I Scream, You Scream, We All Scream for Atrocities!

Vahan Tekeyan was an Armenian poet who survived the Turkish genocide of 1914 because he was away on business. He lived in exile in Cairo until his death in 1945, but he was known as "the Prince of Armenian Poetry."


I found this in a volume called "Against Forgetting: Twentieth-Century Poetry of Witness," occasional poems written about historical events. Since "Twentieth-Century" is in there, you probably guessed it's mostly about wars, atrocities, pogroms, crackdowns and revolutions. 


It'd sure be nice if we didn't know what that was like, here in the futuristic 21st-century.

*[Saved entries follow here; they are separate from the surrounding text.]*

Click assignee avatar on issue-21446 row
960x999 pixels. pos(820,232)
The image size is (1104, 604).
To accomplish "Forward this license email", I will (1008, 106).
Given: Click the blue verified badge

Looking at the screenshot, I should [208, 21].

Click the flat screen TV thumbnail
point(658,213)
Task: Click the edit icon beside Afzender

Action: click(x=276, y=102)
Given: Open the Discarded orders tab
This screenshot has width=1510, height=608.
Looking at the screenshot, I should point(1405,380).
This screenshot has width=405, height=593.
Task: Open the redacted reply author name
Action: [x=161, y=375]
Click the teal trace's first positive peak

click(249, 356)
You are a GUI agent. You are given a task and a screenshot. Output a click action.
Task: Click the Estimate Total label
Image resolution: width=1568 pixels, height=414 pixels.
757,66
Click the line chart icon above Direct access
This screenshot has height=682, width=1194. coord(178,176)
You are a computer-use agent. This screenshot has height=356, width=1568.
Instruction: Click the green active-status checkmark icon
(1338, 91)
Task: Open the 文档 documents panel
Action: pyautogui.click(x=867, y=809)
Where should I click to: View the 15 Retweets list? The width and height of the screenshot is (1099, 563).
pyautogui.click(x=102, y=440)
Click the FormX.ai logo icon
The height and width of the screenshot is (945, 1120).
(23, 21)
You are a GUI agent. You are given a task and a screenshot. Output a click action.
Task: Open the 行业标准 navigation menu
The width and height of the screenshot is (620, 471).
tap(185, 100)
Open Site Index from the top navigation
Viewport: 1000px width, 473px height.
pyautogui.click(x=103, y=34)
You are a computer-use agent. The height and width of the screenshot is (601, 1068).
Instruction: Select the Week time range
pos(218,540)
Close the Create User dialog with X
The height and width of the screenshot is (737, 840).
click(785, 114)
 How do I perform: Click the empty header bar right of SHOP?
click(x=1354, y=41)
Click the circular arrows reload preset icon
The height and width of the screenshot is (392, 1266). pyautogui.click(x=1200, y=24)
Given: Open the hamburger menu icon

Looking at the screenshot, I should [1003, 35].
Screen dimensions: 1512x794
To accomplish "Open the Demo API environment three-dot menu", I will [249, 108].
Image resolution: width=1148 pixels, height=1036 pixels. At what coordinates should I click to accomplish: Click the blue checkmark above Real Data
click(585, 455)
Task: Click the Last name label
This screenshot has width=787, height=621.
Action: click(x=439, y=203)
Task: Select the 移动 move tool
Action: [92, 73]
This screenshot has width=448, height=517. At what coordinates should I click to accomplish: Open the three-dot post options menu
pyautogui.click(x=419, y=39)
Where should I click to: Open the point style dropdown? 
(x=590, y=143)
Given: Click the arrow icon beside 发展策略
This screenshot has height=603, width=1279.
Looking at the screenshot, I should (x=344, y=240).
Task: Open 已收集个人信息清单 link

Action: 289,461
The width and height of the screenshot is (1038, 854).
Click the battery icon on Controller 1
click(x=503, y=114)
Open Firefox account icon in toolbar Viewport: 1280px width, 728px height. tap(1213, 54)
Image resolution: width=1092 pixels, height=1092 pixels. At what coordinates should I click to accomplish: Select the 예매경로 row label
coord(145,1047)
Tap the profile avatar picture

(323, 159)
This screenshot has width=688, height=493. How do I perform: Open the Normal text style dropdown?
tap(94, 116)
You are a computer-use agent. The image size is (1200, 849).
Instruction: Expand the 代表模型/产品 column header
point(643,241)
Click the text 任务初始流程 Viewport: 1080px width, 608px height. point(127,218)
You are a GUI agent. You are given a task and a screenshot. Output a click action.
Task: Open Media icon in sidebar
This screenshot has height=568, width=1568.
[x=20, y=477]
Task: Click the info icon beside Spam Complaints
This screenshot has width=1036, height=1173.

I'm reading a few books on torture, specifically the so-called "Torture Memos" by the Office of Legal Counsel to the Justice Department which more or less authorized whatever the CIA approved as far as torture methods. (Apparently, we're the good guys until the bad guys start to look threatening.)


But this isn't a politics blog, which I'm unqualified to write anyway. It's about poetry. And this is one of the most effective things I've read in a while about the historical tragedies we lovely humans keep embroiling ourselves in.


It seems he does it by focusing on the oppressed, not damning the oppressors. It's also vague enough to apply to so many situations, but the imagery is vivid and concrete. And a well-timed plea or two to God never hurts a poem, I think. 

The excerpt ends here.